The NRA has long opposed the treaty which regulates the $70bn business in conventional arms and seeks to keep weapons out of the hands of human rights abusers. The lobbying group argues it would undermine domestic gun rights, a view the Obama administration rejected.
Trump added that the United Nations will soon receive formal notice of the withdrawal.
The 193-nation UN General Assembly overwhelmingly approved the treaty in April 2013 and the US, the world’s top arms exporter, voted in favour of it despite fierce opposition from the NRA.
Trump’s action drew an immediate rebuke from some international human rights groups.
“The United States will now lock arms with Iran, North Korea and Syria as non-signatories to this historic treaty whose sole purpose is to protect innocent people from deadly weapons,” said Oxfam America President Abby Maxman.

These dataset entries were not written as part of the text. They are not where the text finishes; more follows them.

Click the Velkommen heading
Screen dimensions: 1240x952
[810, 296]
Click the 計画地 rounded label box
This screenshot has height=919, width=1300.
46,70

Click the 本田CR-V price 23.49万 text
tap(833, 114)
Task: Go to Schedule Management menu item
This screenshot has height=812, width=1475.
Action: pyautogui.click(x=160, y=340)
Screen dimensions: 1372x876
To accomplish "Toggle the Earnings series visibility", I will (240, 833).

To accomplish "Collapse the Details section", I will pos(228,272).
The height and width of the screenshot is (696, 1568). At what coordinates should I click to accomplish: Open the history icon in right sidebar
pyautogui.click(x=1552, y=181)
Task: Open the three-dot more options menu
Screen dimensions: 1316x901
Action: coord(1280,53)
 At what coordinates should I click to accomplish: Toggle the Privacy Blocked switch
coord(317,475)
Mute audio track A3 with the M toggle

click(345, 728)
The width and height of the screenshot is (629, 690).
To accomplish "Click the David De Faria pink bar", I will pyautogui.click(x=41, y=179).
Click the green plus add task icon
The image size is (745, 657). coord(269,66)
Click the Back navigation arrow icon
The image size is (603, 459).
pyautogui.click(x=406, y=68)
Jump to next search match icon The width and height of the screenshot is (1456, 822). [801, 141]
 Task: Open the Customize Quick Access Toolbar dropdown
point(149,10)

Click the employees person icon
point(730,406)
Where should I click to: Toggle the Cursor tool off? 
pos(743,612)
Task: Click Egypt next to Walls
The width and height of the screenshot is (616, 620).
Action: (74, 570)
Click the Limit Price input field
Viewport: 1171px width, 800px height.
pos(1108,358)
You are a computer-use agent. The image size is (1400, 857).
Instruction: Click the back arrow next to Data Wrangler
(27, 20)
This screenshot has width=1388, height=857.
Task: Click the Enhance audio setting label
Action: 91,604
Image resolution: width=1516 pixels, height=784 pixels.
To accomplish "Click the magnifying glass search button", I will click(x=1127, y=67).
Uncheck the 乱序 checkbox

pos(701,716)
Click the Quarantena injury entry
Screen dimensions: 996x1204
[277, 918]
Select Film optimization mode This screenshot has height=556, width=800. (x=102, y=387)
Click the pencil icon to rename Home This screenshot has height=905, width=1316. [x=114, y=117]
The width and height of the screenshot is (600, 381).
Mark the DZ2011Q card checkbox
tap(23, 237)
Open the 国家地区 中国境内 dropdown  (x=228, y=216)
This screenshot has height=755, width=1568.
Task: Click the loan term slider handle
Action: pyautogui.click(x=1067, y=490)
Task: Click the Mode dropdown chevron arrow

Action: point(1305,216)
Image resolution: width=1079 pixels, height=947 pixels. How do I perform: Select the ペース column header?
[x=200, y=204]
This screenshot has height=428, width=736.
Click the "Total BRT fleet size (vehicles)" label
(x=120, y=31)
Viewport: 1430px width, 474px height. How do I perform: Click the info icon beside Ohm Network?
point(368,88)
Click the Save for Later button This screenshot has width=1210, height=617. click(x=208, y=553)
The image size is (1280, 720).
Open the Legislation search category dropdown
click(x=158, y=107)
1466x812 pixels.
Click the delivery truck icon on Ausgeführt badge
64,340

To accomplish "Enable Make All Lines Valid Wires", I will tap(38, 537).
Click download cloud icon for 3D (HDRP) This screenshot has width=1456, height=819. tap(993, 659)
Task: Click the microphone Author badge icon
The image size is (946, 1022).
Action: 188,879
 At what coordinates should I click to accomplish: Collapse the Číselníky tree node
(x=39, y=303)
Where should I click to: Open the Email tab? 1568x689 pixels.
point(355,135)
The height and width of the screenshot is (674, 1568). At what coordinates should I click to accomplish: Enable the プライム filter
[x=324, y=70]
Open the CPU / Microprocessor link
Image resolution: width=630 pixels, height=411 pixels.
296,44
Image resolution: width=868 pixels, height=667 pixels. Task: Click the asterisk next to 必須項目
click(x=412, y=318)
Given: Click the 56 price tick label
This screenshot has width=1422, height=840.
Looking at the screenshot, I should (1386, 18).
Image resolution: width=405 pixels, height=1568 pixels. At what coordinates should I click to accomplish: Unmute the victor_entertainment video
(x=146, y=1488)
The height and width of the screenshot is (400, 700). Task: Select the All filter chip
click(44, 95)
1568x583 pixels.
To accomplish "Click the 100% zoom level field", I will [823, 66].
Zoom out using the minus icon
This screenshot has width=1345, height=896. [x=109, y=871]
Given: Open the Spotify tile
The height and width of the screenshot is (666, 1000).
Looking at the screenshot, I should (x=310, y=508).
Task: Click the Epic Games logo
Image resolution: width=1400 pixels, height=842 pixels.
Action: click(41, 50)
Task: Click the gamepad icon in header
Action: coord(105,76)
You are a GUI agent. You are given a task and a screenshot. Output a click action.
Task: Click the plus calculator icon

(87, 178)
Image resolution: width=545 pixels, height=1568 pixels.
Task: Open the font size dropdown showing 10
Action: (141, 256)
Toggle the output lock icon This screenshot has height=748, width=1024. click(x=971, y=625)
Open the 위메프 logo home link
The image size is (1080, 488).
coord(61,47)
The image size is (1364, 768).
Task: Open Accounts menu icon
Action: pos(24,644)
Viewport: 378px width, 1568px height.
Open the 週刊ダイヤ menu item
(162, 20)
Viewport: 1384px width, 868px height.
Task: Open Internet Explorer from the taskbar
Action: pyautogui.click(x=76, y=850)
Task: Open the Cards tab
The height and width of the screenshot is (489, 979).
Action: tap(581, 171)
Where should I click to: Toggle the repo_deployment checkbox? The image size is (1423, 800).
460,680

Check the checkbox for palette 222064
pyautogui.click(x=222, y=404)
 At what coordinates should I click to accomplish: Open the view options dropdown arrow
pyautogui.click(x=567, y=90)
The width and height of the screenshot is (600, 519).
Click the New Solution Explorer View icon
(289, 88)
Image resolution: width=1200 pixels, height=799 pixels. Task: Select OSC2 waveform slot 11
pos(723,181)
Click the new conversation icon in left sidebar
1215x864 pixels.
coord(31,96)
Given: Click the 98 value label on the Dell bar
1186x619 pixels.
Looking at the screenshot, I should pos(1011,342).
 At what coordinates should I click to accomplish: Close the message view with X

Adotei Akwei, of Amnesty International USA, said in a statement, “With this announcement the Trump administration will re-open the floodgates for arms sales with weakened human rights criteria.”
So far, 101 countries have formally joined onto the treaty. Another 29, including the US, have signed it, but not yet formally joined.
Trump was joined on his trip to Indianapolis by White House National Security Adviser John Bolton, an advocate of withdrawing the US from international treaties out of concern they might undermine US authority.
With Friday’s announcement, Trump continued his drive to roll back Obama-era initiatives.
Nearly two years ago, Trump announced that the US would withdraw from the Paris Climate Agreement, which aims to reduce global carbon emissions that scientists link to harmful climate change. Republicans argue the US economy would suffer if it met the deal’s carbon-reduction goals. He has also pulled the US out of the landmark 2015 Iran nuclear deal.
Trump’s announcement on Friday came as he vowed to fight for gun rights, saying Second Amendment is “under assault”, but “not while we’re here”.
And in a pre-emptive attack against his 2020 Democratic challengers, Trump claimed without evidence that the other party wants “to take away your guns”.
An emboldened NRA had high hopes and ambitious plans for easing state and national gun regulations after pouring tens of millions of dollars into the 2016 presidential race, seeing its dark horse candidate win and Republicans in control of both branches of Congress.
But much of the legislation the group championed has stalled, due, in part, to a series of mass shootings, including the massacre at a Parkland, Florida, high school that left 17 dead and launched a youth movement against gun violence that has had a powerful impact. And Democrats won control of the House in the midterms.
At the same time, the group is grappling with infighting, bleeding money and facing a series of investigations into its operating practices.
The NRA, said Adam Winkler, a UCLA law professor and expert on gun policy, has dramatically changed its messaging over the last two years, with its NRATV service advocating a panoply of far-right political views that have turned off some members.
At the same time, public sentiment has shifted. A March AP-NORC poll found that 67 percent of Americans overall think gun laws should be made stricter – up from 61 percent in October 2017. And a June 2018 Gallup poll found overall favourable opinions of the NRA down slightly from October 2015, from 58 percent to 53 percent. Unfavourable views have grown from 35 percent to 42 percent.
Against that backdrop, Democratic politicians have become more comfortable assailing – and even actively running against – the NRA and pledging action to curb gun violence. And gun control groups like Everytown, which is largely financed by former New York City Mayor Michael Bloomberg, and a political action committee formed by Gabby Giffords, the former Arizona congresswoman wounded in a shooting, have become better organised and more visible, especially at the state level.
That reversal was made clear during the 2018 midterm elections, when those groups vastly outspent the NRA.
Winkler said that the group had scored some victories under Trump, including the appointment of two Supreme Court justices who may be open to striking down gun laws.
But overall, he said, “On the legislative front, the NRA has been frustrated”, with priorities like national reciprocity for concealed carry laws and a repeal of the ban on silencers stalled.
Instead, Trump introduced a new federal regulation: a ban on bump stocks after a man using the device opened fire on a crowd of concertgoers on the Las Vegas strip, killing 58 people and wounding hundreds.